▶ **What you should do**:
Scan the entries and state how many lines contain "accomplish". Write no other text.

▶ **Collected data**:

■ ■ ■ ■ ■ ■ ■

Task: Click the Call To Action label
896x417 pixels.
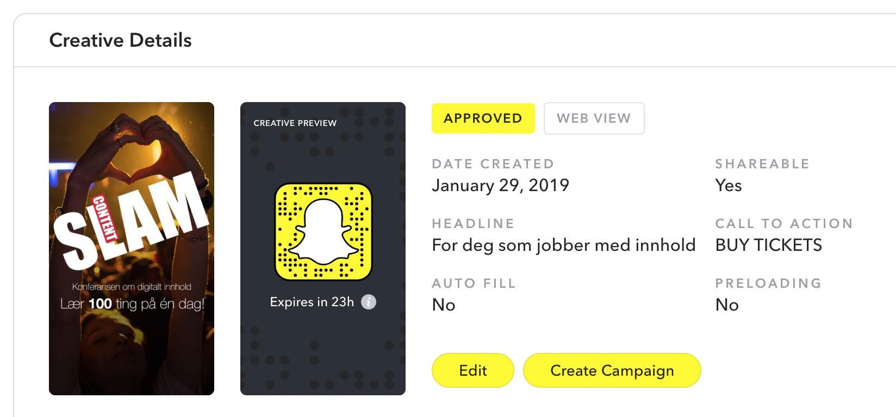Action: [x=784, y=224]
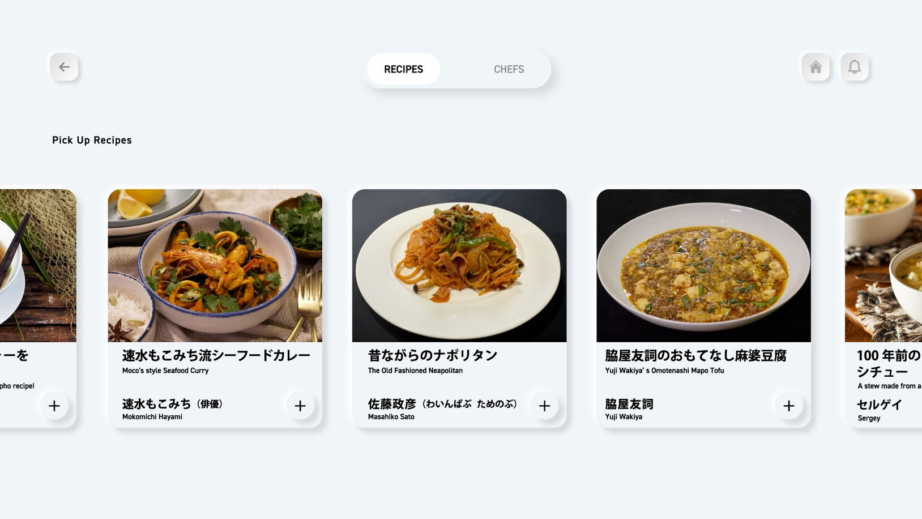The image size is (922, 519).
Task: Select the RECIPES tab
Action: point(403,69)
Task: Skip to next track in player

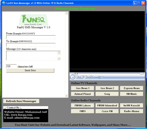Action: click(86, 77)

■ ■ ■ ■ ■ ■ ■

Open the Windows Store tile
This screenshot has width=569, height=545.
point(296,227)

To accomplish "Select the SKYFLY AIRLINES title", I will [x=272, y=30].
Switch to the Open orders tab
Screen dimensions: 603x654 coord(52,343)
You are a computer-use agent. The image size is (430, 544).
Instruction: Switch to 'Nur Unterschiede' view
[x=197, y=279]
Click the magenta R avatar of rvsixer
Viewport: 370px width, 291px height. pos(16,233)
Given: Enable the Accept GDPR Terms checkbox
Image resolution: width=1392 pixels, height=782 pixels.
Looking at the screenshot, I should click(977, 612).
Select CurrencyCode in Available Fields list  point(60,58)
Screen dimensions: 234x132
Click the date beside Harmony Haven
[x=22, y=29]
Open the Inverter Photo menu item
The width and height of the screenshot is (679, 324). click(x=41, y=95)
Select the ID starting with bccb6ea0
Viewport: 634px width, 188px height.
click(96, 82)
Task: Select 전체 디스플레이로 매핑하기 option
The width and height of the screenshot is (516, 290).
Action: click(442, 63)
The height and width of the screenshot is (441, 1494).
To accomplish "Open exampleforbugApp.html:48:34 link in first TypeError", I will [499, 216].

■ ■ ■ ■ ■ ■ ■

▶ **Finished exercise**:
2